I read through this book in just two sittings, as it is an easy read with the use of lists, IM’s, text messages and British Sign Language which I thought was a brilliant touch. Not only am I being entertained by the story itself, I am also learning some BSL. And I believe that really adds to the story. I think the use of IM’s and text messages, as well as the mention of Facebook helps too, as it reminds the reader that this book’s main characters are teenagers, and it is set in the 21st century. In turn, this also makes it more relateable. I know I’ve been there, being sent a friend request from someone you barely know but what to get to know better. You can almost feel the nerves and excitement that Stefi feels too.

Overall, I bloody loved this book. It made me feel so many emotions, all at once. I was happy, and excited, nervous and scared. I honestly felt like a teenager again. I was on this journey with Stefi and Rhys, and Sara Barnard captures the journey perfectly.

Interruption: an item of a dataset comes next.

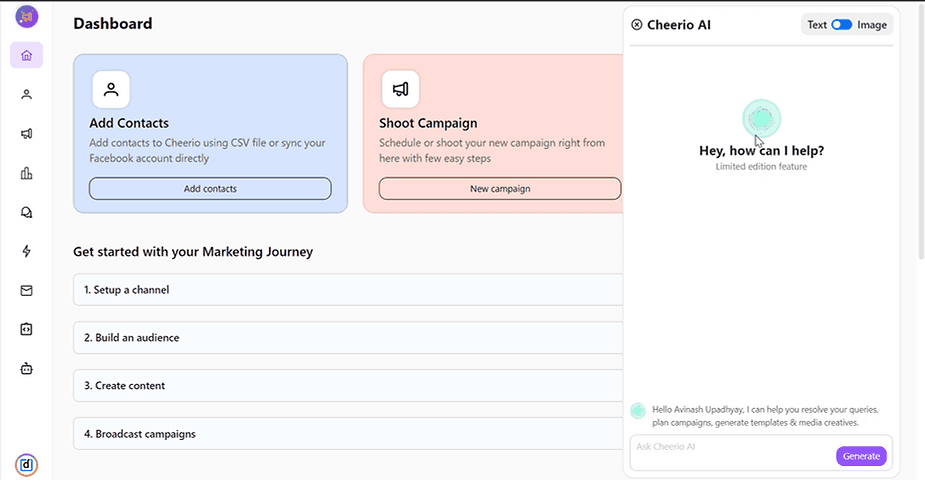Open the chatbot robot icon in sidebar
Image resolution: width=925 pixels, height=480 pixels.
(26, 368)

I’d give this book a 5 out 5, I honestly loved it so, so much.

Have you read A Quiet Kind of Thunder, what were you thought’s on the novel?



3 thoughts on “Review | A Quiet Kind of Thunder by Sara Barnard

  1. wonderfullybookish says:

    This is on my YALC TBR so I’m not going to read your review in depth yet – I like how you said it doesn’t fit into the “love cures all” trope though! I hate that so much. I can’t wait to read this!


  2. siobhanfuller says:

    I heard about this from The Banging Book Club podcast and have been meaning to pick it up ever since. It sounds like the perfect read for sitting out in the sun (if the British weather decides to behave!)